As a young child, Yohannan visited Nepal, which at that time was a closed nation. Those who worshipped in an underground church risked being beaten, arrested or imprisoned for four years for changing their faith.
“To get to the gathering, we had to be quiet and walk one by one or two by two so that it didn’t look like a huge crowd,” says Yohannan, whose father, K.P., founded GFA and serves as president. “The believers would show up over a period of an hour. We sang songs together quietly. If anyone clapped, it was very quiet clapping.”
Today, one of GFA’s pastors in Nepal walks eight hours to attend a weekly service that typically lasts for five or six hours. “When they worship together, they are worshipping as one body glorifying Jesus,” Yohannan says. “This is the pattern I see in the book of Acts.”
Many of these believers understand the real possibility of being martyred. Recently a GFA missionary in northeast India met some men who told him they were interested in hearing about Jesus and asked him to return at a designated time. When the missionary returned with a friend, he was stabbed and killed; his friend was stabbed but able to escape.
Solomon Socher, who has planted churches, Bible schools and orphanages in Burma, has experienced people throwing stones at his church during worship. On one occasion, a few soldiers entered carrying M-16s. To appease them, his father gave them money, and they left.
Despite the risks, Socher says “gathering to worship and listen to the Word of God is the finest moment we have. It helps us to forget the pain in life for a while and ignore the pain that surrounds us.”
David Shibley, founder of Global Advance, says that in 2008 he traveled to Orissa, India, and spent time with about 25 displaced pastors. Some of them had witnessed the burning of their homes and churches. Some had just sent their families into hiding for their safety.
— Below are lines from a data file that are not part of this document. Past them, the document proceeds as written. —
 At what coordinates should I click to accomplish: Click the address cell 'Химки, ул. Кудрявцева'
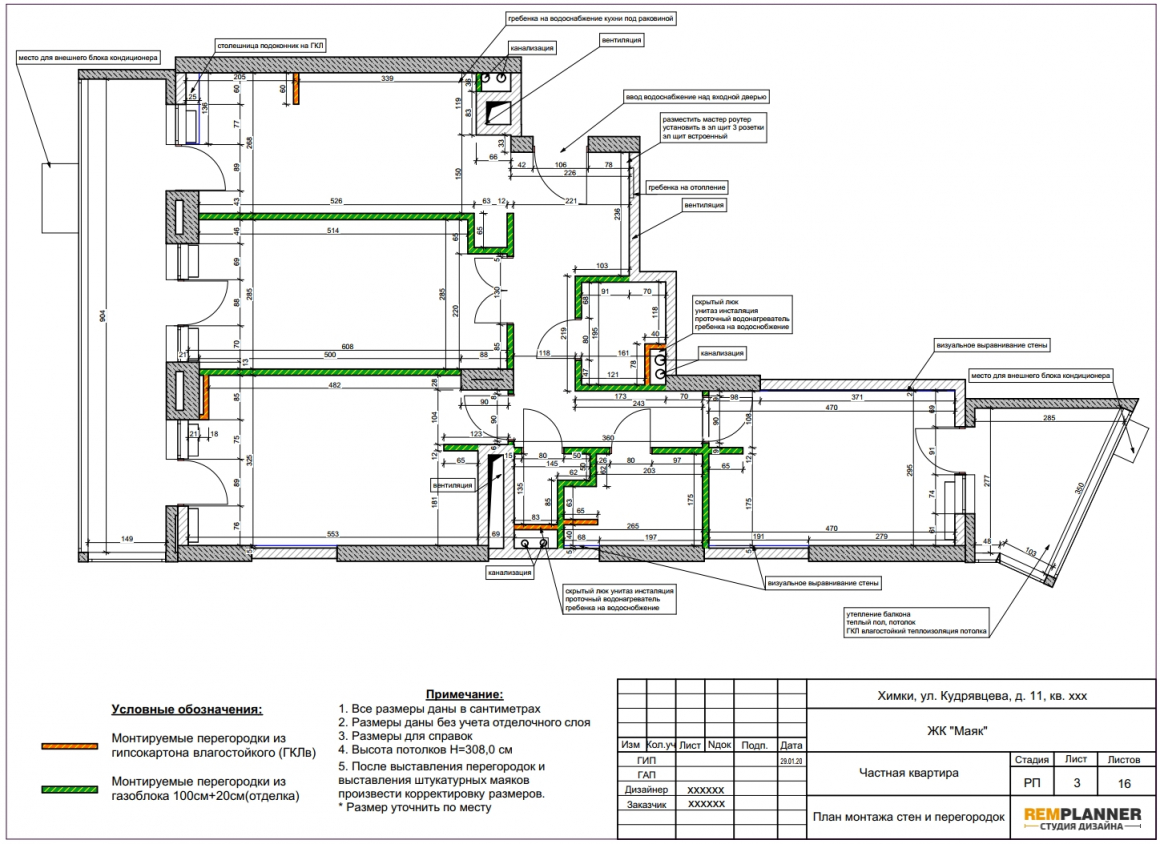[x=981, y=695]
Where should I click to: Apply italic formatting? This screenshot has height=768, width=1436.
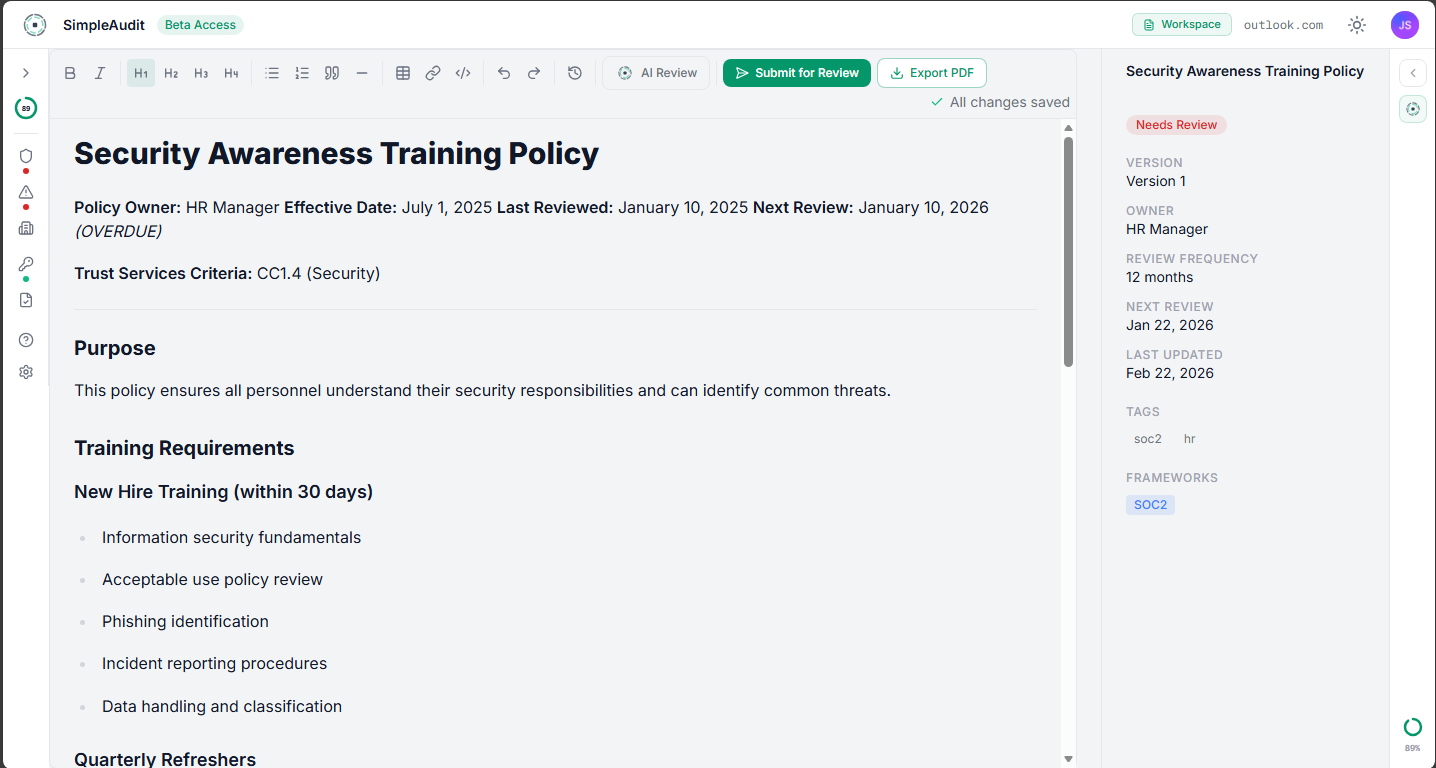click(100, 73)
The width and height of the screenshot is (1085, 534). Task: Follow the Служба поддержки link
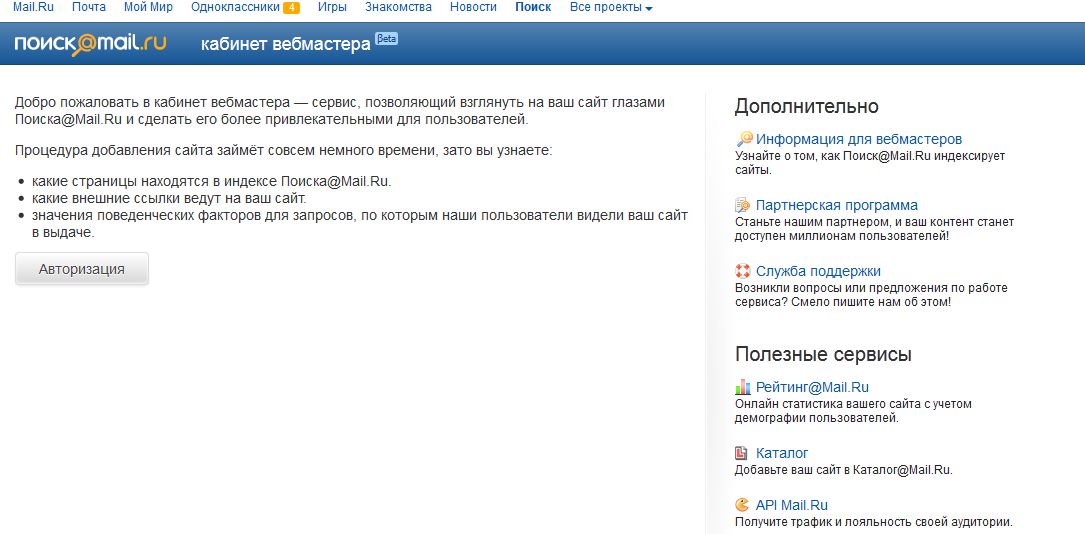click(x=818, y=271)
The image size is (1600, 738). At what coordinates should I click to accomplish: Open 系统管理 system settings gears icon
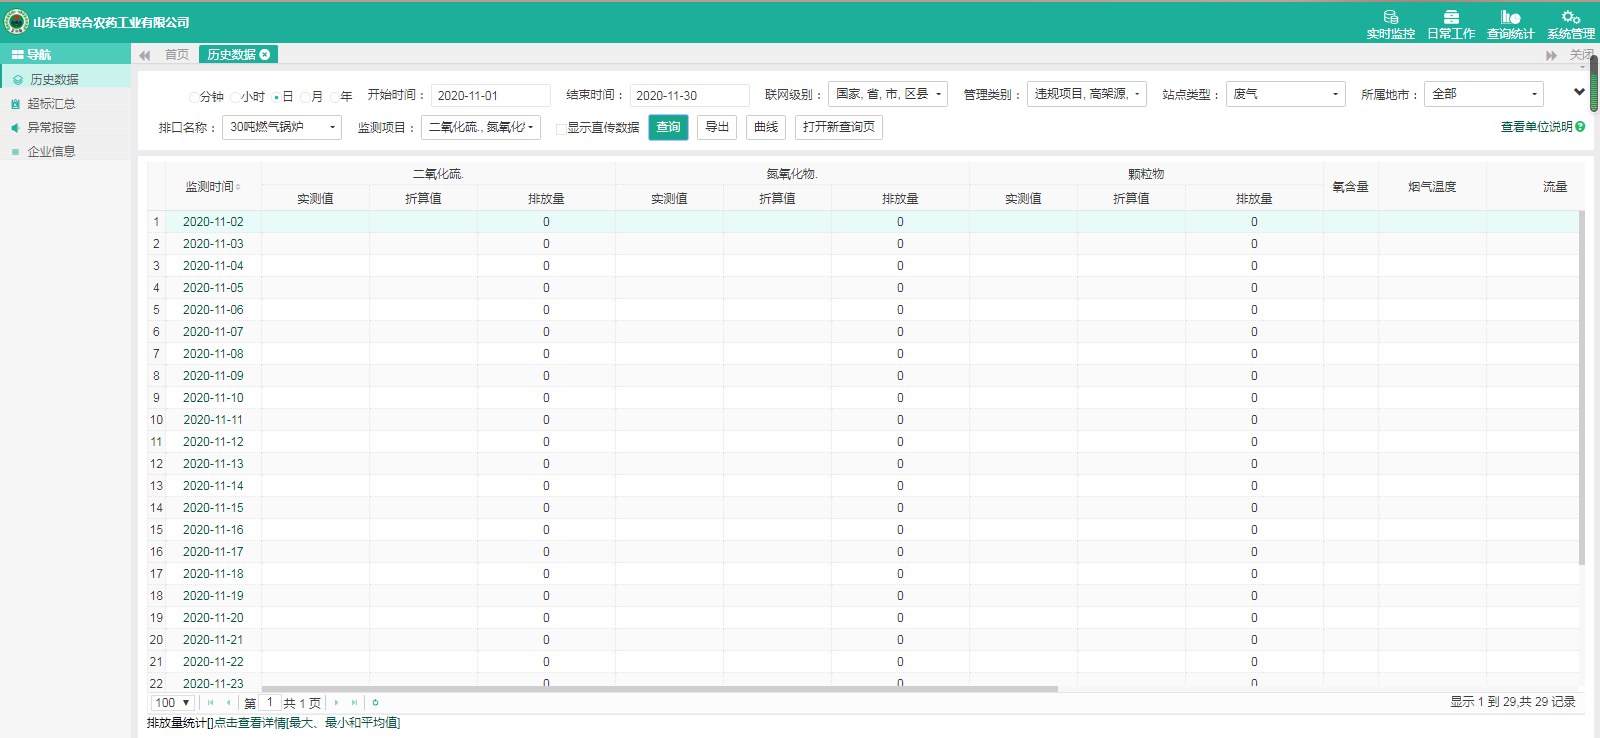point(1570,18)
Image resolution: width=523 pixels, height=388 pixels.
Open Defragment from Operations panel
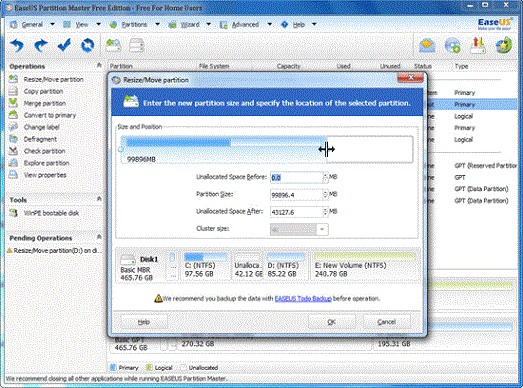(40, 139)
They told stories of believers who had been driven into the jungle by radical Hindus and were assumed dead.
“How humbling and what a privilege it was for me to stand with them—with tears running down all our faces—as together we sang: ‘I have decided to follow Jesus / No turning back, no turning back.”
Most of these believers in the East, Yohannan says, know persecution will come if they receive Christ, so they expect suffering. “They follow Christ for who He is; not for what they can get. ... If persecution ever comes to America, it will make us want to seek Christ more and stop fighting over silly little things that don’t mean anything. Also, it will help us to clarify what the real issues are.”